9. Example (Non-Normative)

Given:

  • EncodingProfileId = ASL_ENC_CORE_V1 (0x0001),

  • algorithm HASH-ASL1-256 (HashId = 0x0001),

  • Artifact:

    Artifact {
      bytes    = 0xDE AD
      type_tag = none
    }
    

Assume ENC/ASL1-CORE v1 canonical Artifact encoding:

00                 ; has_type_tag = false
0000000000000002   ; bytes_len = 2 (u64)
DEAD               ; bytes

Then:

  1. ArtifactBytes = encode_artifact_core_v1(Artifact).

  2. digest = HASH-ASL1-256(ArtifactBytes) (SHA-256).

  3. Reference = { hash_id = 0x0001, digest = digest }.

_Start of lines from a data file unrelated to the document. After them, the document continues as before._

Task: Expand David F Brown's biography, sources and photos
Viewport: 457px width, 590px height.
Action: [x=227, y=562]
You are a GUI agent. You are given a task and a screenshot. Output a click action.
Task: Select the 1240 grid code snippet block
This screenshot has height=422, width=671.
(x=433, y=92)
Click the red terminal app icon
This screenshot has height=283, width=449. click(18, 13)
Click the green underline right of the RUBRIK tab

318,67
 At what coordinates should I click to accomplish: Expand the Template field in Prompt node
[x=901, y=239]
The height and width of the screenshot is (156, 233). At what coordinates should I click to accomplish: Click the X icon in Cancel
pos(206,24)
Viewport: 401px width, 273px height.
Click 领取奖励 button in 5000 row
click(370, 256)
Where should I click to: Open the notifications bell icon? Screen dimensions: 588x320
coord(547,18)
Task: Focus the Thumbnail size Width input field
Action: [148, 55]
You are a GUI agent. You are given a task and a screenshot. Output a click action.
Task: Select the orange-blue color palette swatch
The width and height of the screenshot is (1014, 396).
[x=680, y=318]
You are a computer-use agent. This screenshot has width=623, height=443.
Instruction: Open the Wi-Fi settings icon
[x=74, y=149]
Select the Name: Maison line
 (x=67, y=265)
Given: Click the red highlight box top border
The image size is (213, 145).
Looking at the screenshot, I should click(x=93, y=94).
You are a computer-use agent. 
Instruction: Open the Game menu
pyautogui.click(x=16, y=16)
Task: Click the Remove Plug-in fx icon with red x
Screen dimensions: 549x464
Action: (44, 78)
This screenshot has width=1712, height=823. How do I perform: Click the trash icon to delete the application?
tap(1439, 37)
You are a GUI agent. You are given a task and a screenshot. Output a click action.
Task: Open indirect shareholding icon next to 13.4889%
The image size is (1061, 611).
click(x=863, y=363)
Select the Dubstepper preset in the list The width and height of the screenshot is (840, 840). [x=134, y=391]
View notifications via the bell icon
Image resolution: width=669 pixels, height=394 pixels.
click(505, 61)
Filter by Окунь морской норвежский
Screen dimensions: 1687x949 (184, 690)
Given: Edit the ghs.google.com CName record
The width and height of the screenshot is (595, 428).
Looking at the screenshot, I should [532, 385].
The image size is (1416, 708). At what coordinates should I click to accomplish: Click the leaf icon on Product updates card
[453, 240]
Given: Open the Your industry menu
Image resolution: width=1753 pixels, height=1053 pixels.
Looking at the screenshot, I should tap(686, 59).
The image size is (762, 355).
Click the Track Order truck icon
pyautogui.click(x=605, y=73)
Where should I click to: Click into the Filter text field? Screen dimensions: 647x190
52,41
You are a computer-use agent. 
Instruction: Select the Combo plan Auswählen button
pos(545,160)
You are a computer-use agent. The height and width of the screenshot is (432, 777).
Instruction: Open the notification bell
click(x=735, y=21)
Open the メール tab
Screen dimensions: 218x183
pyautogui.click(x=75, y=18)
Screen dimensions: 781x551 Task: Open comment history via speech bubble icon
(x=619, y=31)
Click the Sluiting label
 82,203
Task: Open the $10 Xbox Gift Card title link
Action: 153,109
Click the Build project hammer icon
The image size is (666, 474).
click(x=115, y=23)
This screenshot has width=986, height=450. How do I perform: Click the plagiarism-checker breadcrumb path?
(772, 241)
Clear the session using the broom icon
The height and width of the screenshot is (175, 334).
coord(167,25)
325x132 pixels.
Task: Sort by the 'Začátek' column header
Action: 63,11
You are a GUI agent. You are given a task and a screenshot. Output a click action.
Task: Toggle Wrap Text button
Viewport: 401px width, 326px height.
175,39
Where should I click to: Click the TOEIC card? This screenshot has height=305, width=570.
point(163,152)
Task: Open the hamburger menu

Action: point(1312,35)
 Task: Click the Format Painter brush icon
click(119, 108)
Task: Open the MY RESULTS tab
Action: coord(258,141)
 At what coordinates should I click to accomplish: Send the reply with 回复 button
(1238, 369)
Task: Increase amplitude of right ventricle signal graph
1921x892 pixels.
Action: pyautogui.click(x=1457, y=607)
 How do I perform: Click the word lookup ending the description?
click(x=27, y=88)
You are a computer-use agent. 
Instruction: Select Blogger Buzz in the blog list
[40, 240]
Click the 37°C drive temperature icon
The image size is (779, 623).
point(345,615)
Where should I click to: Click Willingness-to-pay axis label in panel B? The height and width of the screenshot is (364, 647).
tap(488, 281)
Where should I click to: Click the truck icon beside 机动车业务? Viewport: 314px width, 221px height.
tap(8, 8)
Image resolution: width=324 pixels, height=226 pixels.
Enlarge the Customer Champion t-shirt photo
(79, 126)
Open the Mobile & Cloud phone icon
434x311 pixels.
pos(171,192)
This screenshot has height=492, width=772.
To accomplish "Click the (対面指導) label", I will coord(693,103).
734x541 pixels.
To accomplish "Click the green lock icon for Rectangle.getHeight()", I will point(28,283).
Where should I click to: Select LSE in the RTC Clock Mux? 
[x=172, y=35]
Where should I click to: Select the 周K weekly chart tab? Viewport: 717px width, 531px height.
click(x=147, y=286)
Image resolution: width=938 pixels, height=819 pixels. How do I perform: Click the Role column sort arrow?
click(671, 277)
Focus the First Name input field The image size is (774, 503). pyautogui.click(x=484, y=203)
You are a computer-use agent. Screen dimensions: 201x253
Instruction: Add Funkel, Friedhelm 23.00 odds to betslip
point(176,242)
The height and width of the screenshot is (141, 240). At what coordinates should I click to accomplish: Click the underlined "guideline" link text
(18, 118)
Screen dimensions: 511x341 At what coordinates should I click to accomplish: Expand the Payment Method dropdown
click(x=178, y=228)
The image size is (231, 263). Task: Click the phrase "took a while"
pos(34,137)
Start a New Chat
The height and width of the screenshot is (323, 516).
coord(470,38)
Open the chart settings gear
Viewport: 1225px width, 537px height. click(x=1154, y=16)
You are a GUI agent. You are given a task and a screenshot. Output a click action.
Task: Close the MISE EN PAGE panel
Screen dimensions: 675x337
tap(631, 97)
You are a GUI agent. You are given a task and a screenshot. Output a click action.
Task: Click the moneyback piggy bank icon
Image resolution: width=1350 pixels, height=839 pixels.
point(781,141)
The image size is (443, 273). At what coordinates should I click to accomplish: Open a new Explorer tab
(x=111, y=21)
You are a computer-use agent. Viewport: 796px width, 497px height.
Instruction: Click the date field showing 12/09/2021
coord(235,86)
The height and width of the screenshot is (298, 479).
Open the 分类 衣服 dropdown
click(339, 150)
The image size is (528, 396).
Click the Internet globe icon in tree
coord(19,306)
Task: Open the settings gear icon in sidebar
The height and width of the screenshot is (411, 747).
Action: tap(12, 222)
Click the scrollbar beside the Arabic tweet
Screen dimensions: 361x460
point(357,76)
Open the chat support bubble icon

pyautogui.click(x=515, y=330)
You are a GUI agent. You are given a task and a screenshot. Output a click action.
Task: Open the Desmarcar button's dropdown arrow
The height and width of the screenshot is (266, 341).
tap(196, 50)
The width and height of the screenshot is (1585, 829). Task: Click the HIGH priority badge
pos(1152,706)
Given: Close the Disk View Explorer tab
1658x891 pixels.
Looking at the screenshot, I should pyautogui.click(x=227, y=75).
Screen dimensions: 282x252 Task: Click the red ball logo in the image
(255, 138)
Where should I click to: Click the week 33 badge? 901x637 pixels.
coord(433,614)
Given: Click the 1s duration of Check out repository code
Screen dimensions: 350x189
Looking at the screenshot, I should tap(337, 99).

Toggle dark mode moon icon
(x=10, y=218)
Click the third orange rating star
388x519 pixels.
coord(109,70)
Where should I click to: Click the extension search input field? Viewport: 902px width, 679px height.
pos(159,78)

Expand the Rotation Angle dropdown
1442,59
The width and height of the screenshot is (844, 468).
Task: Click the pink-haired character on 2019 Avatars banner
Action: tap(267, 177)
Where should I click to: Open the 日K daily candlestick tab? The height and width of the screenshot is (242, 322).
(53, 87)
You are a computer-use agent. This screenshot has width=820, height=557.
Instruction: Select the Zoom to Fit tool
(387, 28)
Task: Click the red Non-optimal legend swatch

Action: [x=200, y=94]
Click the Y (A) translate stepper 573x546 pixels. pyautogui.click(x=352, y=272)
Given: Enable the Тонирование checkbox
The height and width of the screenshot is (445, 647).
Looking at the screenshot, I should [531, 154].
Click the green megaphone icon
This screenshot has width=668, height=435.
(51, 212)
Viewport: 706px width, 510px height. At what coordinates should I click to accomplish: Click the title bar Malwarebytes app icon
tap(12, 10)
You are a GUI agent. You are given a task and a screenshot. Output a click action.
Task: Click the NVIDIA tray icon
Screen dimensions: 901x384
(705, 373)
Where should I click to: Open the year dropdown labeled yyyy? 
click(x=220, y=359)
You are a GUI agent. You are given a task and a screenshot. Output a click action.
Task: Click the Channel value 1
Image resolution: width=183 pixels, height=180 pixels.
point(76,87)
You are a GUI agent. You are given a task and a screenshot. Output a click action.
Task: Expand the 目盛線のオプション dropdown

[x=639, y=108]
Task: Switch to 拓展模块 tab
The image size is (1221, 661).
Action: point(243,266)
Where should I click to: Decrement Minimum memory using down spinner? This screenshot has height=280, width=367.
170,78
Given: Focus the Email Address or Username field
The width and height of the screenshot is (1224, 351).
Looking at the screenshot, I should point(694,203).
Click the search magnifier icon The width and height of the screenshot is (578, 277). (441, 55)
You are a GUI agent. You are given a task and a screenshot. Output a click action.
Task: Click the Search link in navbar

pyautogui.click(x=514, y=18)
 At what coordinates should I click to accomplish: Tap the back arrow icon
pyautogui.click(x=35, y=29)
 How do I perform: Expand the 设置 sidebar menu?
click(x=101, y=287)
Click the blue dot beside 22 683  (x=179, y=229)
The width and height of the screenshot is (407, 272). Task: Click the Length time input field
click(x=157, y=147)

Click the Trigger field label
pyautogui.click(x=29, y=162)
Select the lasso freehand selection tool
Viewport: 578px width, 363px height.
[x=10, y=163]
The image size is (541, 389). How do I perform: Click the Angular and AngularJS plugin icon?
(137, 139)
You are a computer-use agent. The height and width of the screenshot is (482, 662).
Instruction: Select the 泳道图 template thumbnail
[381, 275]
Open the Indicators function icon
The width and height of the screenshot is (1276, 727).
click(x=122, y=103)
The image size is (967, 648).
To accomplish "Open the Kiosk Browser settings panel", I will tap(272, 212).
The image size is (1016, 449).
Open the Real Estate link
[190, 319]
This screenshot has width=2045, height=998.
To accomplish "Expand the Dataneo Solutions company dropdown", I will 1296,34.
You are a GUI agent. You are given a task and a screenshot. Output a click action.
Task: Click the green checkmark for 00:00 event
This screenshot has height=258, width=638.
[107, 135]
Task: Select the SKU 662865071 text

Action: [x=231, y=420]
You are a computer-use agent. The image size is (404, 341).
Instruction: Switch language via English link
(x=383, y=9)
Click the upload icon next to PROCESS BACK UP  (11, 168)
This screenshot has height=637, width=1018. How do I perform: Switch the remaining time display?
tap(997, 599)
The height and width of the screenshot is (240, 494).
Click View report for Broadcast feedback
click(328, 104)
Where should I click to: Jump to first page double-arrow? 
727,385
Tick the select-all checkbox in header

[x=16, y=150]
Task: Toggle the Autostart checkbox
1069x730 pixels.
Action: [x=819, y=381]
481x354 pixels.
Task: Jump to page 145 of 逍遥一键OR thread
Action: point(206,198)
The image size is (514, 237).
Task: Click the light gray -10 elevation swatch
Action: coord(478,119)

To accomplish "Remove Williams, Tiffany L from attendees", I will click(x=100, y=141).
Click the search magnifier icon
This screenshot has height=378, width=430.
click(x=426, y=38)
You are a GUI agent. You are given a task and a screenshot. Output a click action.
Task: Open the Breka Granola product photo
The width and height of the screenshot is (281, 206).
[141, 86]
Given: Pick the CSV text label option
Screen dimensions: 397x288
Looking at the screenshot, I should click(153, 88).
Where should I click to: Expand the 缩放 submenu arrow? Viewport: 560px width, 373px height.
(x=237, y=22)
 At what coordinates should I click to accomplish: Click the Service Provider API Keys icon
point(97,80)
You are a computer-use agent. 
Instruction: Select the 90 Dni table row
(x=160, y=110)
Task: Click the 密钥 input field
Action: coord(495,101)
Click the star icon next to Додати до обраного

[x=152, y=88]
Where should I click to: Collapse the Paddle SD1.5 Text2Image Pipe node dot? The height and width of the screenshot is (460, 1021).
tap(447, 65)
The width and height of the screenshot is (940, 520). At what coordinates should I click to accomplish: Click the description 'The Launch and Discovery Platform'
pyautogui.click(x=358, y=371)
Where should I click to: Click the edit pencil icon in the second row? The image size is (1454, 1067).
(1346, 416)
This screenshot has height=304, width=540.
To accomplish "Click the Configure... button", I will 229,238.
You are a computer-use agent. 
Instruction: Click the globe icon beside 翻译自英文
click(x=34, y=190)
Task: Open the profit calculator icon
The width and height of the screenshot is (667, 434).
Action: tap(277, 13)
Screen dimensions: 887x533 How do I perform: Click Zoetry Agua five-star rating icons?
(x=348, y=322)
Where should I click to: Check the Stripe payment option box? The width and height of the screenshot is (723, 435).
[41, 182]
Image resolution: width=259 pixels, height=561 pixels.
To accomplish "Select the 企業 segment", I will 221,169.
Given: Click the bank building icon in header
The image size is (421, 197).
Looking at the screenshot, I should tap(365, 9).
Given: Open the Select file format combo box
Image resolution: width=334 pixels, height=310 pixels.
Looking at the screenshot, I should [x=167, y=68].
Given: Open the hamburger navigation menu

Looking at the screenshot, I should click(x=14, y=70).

  4. ReferenceBytes under ENC/ASL1-CORE v1:

    0001 <32 bytes of digest>
    

The frame boundary (e.g., length prefix or message boundary) determines where the digest ends. A consumer that knows hash_id = 0x0001 and implements HASH/ASL1 will:

  • expect exactly 32 digest bytes,
  • treat any other length as an error.

This Reference can be used consistently across ASL/1-STORE, TGK/1-CORE, PEL/1, CIL/1, FER/1, FCT/1, OI/1, with equality defined by ASL/1-CORE.


Document History

  • 0.2.4 (2025-11-16): Registered as Tier-1 spec and aligned to the Amduat 2.0 substrate baseline.